2 ft long, just tape is snout shut and let it ride upfront in the cab!


----------



## alex_c (Mar 25, 2008)

MoreliaMatt said:


> 2 ft long, just tape is snout shut and let it ride upfront in the cab!


 exactly


----------



## Frozenmouse (Mar 25, 2008)

they are yanks i am suprised they did not call in the marines and the air force for some airial bombardment.
it does look a bit cruel but crocodilians are fairly tough creatures id say he will be just fine.


----------



## mckellar007 (Mar 25, 2008)

i cant actually watch this video because im stuck with dial up at the moment, but i saw a capture of a gator the other day on the TV and first he just teased it, then to restrain it he tied all its limbs behind its back, it would have been 7ft(just over 2 metres) then threw it in the back oh his ute, open air. the worst part was he was supposed to be an experienced reptile removalist. how hard is it to do the right thing?

i thought people like that were supposed to reduce the stress on the animal...


----------



## itbites (Mar 25, 2008)

*LOL what a joke this guy is it's bloody tiny  all that drama to catch one small croc ...*


----------



## Trouble (Mar 25, 2008)

:shock::evil: thats really sad the way he treated him. And then they call him a hero :?.
Tying the pole to the alligator as well, thats just idiotic.

I don't kno why he couldn't get in the pool and catch him that way :twisted: but seriously, you could see he was choking!!  Americans... what else can you expect :lol:


----------



## alex_c (Mar 25, 2008)

Trouble said:


> :shock::evil: thats really sad the way he treated him. And then they call him a hero :?.
> Tying the pole to the alligator as well, thats just idiotic.
> 
> I don't kno why he couldn't get in the pool and catch him that way :twisted: but seriously, you could see he was choking!!  Americans... what else can you expect :lol:


it happens to herps here aswell just look at george the snakeman im sure theres a few more clowns like him around. and the sad thing is they get away with it.


----------



## alex_c (Mar 25, 2008)

mckellar007 said:


> i cant actually watch this video because im stuck with dial up at the moment, but i saw a capture of a gator the other day on the TV and first he just teased it, then to restrain it he tied all its limbs behind its back, it would have been 7ft(just over 2 metres) then threw it in the back oh his ute, open air. the worst part was he was supposed to be an experienced reptile removalist. how hard is it to do the right thing?
> 
> i thought people like that were supposed to reduce the stress on the animal...

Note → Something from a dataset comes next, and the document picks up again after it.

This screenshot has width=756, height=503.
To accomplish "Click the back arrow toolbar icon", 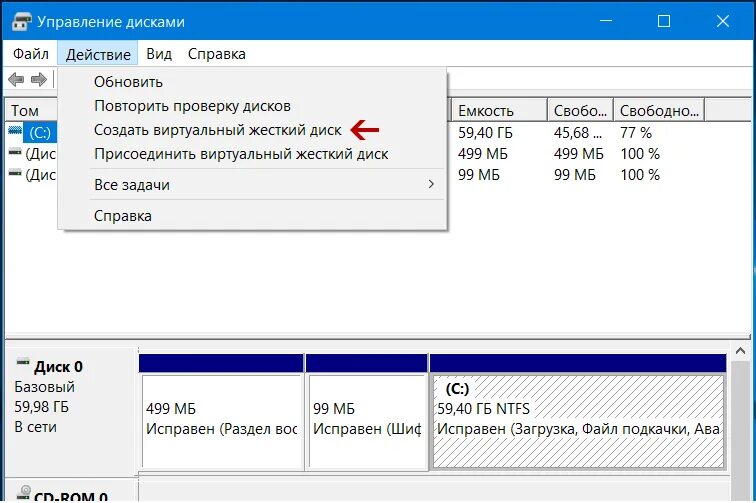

exactly it needs to be regulated a lot more to weed out the bad ones and keep them out of the proffession or atleast teach them the right way to do things.


----------



## weezie_martini (Mar 25, 2008)

i think thats discusting! EVER HEARD OF A TOP JAW ROPE? i mean the americans are huge on steve irwin so i dont see why they didnt just do that it would have been a lot less stress for the aligator seriously and for the size it was that man coulda jumped on it easily!!!! how annoying this has me extremely upset!


----------



## weezie_martini (Mar 25, 2008)

and to make it worse it looks like they are using a dog catcher pole to catch it...how would they like it if they were flipped upside down attached to a pole??!


----------



## SyKeD (Mar 25, 2008)

itbites said:


> *LOL what a joke this guy is it's bloody tiny  all that drama to catch one small croc ...*




i reackon! :shock:


----------



## Fiona74 (Mar 25, 2008)

I miss Steve Irwin.


----------



## Lewy (Mar 25, 2008)

What a ****er typical americans i mean its was only a few feet long i bet he feels like a big man!!!!!!!!


----------



## Shonfield (Mar 25, 2008)

thats horrible
i hate to see things like this were animals are mistreated and hurt
im sure half the people on here could have done a better job at relocating it than this idiot did


----------



## JasonL (Mar 25, 2008)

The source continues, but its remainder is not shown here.